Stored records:

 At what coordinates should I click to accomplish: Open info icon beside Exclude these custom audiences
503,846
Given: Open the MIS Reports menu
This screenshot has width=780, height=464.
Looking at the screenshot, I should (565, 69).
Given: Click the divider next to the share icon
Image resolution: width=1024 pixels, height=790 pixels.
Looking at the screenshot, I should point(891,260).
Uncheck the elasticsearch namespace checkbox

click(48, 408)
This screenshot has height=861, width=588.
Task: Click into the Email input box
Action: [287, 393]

### EXERCISE GOAL
Repeat the lines from the first one in the records through the line containing "Given: Click the", exactly as written, and nothing else.

### TASK ANSWER
 At what coordinates should I click to accomplish: Open info icon beside Exclude these custom audiences
503,846
Given: Open the MIS Reports menu
This screenshot has width=780, height=464.
Looking at the screenshot, I should (565, 69).
Given: Click the divider next to the share icon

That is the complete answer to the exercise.